Our devices are currently reimbursed on a case-by-case basis by commercial health insurance plans, worker’s compensation plans, and the VA system for veterans with arm paralysis. We have applied for coverage by Medicare, which would expand the number of individuals who could obtain one of our powered braces. Going forward, we may see more bundled payments in which the MyoPro is included in the cost of treating a new stroke patient or in the cost of surgery to restore function in the arm of someone who had suffered a shoulder nerve injury.
“I’ve learned that you can’t lead a company from behind a desk.”
What are your biggest challenges right now?

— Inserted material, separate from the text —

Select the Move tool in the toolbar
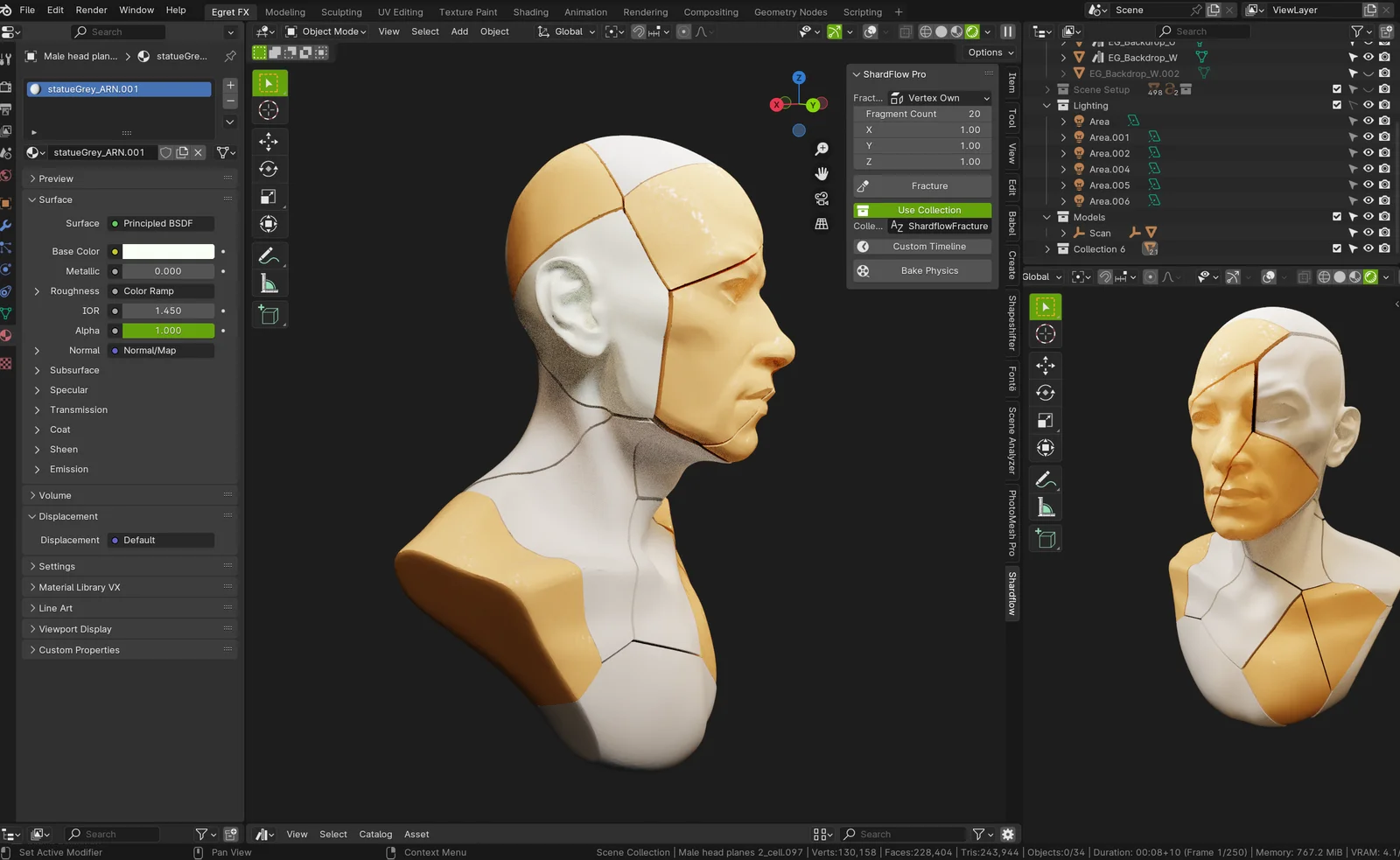Image resolution: width=1400 pixels, height=860 pixels. (269, 142)
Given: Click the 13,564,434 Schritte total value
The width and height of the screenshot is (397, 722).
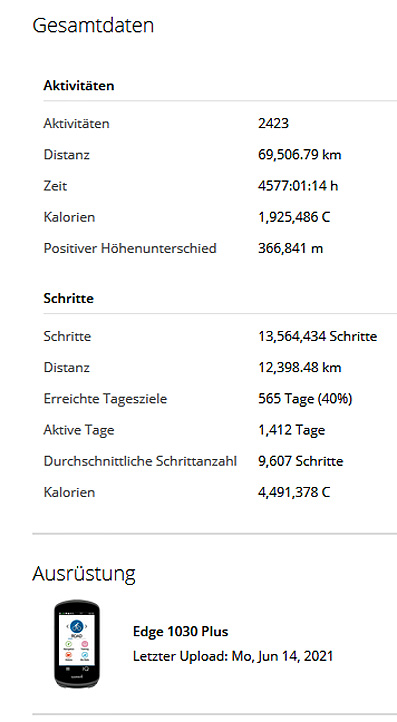Looking at the screenshot, I should click(318, 337).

Educating the marketplace is an ongoing challenge for us. If you consider the population of people with paralysis or limited functionality in their arms or hands, we have only penetrated a small percentage of the market who could benefit from the device. We’re focused on reaching patients and their families, as well as physicians, orthotics and prosthetics professionals, occupational therapists – anyone who has a connection with this population. We’re trying to reach those most in need of this life-changing technology.
How has your leadership style evolved since you took the reins at Myomo?

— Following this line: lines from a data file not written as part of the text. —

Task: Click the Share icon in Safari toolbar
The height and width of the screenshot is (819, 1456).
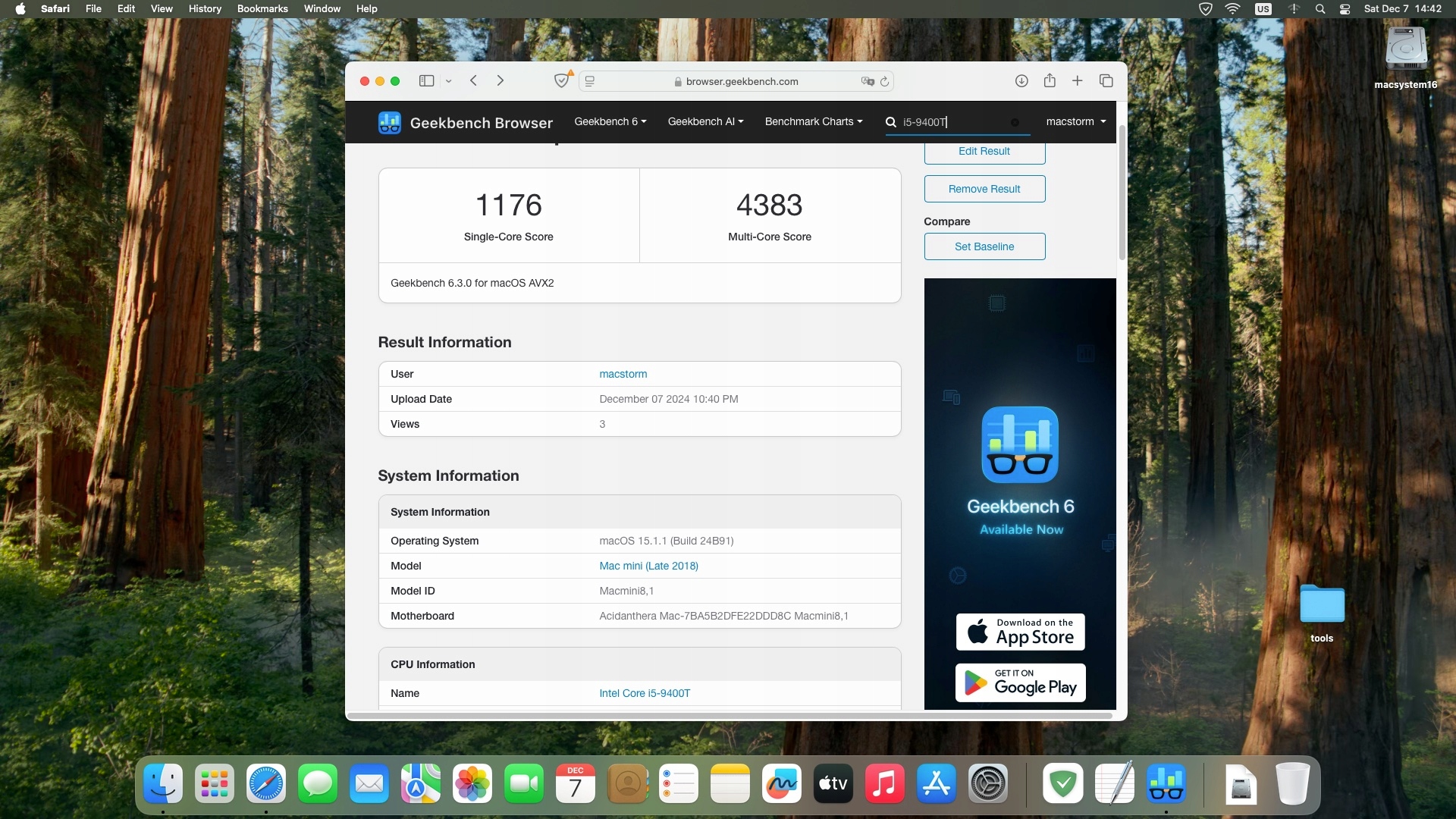Action: [x=1050, y=80]
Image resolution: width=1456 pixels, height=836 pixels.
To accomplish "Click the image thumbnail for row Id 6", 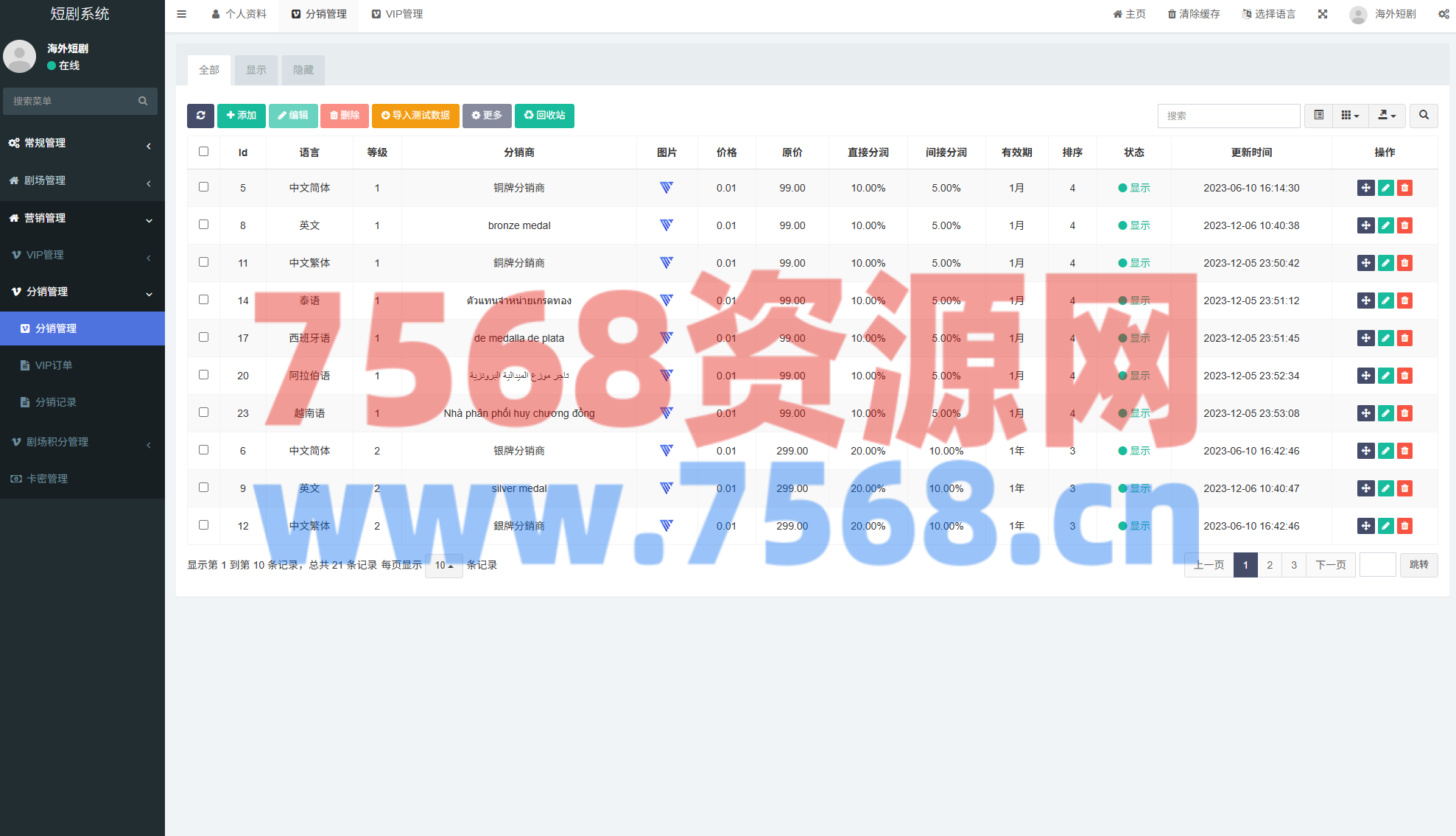I will [667, 451].
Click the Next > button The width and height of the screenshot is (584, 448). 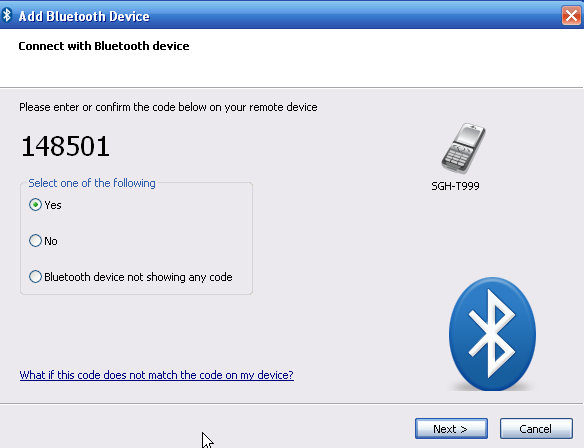(451, 429)
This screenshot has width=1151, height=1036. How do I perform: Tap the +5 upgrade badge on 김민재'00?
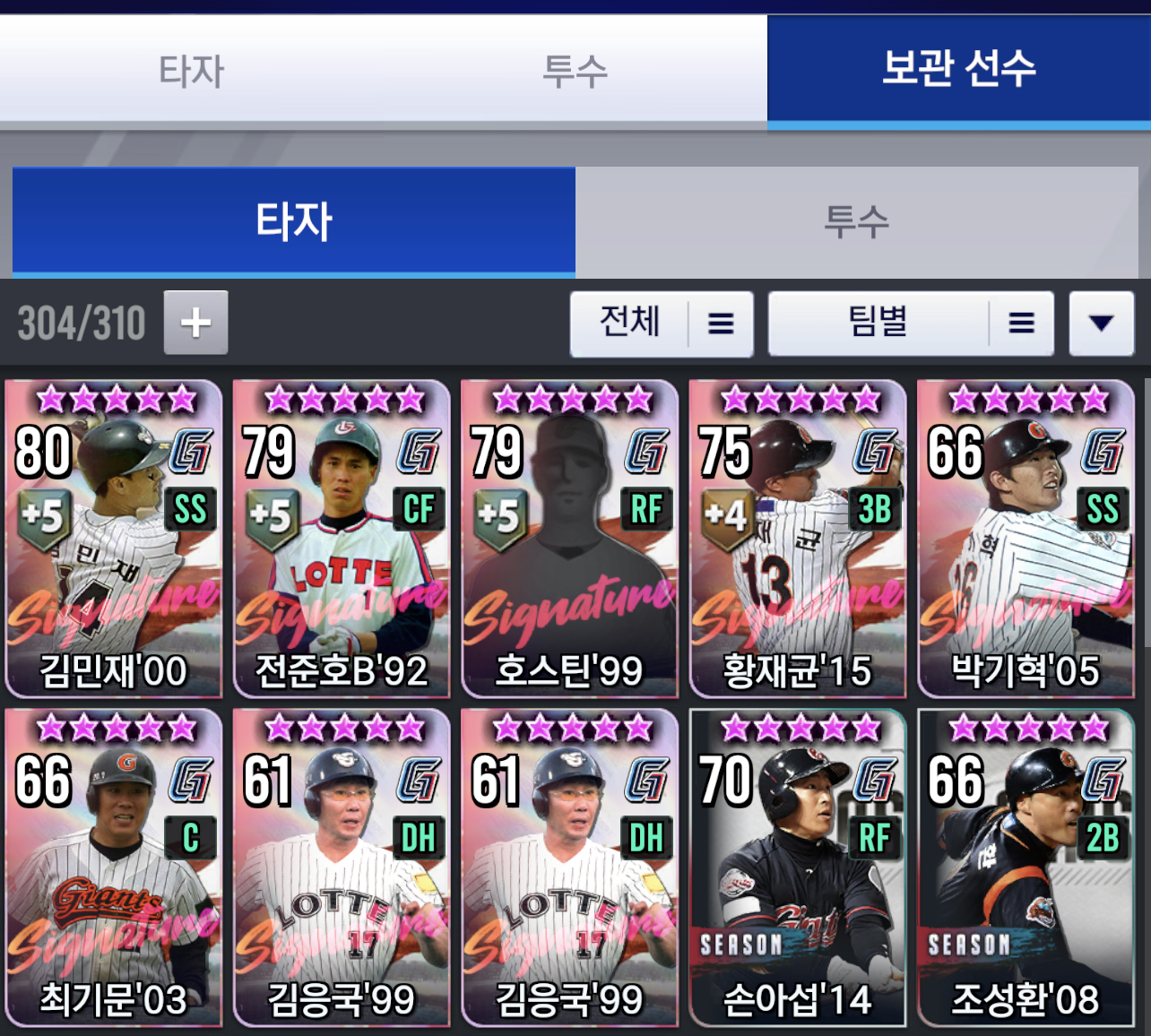(44, 517)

I’ve learned that you can’t lead a company from behind a desk. I have always felt that the best way for me to understand the needs of our MyoPro users, and to understand the challenges facing our sales team and engineers, is to have a presence in the field. Since I’ve been leading Myomo, I do 50 calls in the field each year, between sales and clinical visits. I get a lot of good feedback on how we’re doing by being in the field.
As we’ve expanded as a company – from a four-person team when I started to 35 and growing – I’ve also seen how important it is to make sure every member of our team is invested in our plans. So, we implement 90-day management by objectives (MBOs), laying out what we’re looking to accomplish, our deliverables and our metrics. It allows our employees to be part of the discussion of our goals and how we’re going to meet them.
What’s next for you guys?
We just announced in June that the MyoPro is now available to adolescent patients who have limited functionality in their arm or hand as a result of a neuromuscular disease or injury. It was an important milestone for us, but more importantly for this new patient population who can now benefit from the technology, restore functionality in their arms or hands, and really improve their quality of life. We’re now working on a pediatric version of the MyoPro, which we expect to introduce next year.
We’re also focused on scaling up through international expansion. We gained approval for commercial sale of MyoPro in Canada last year. Also last year we obtained CE Mark approval for commercial sale across Europe, and we’re now working with our partner, Ottobock, on distribution there.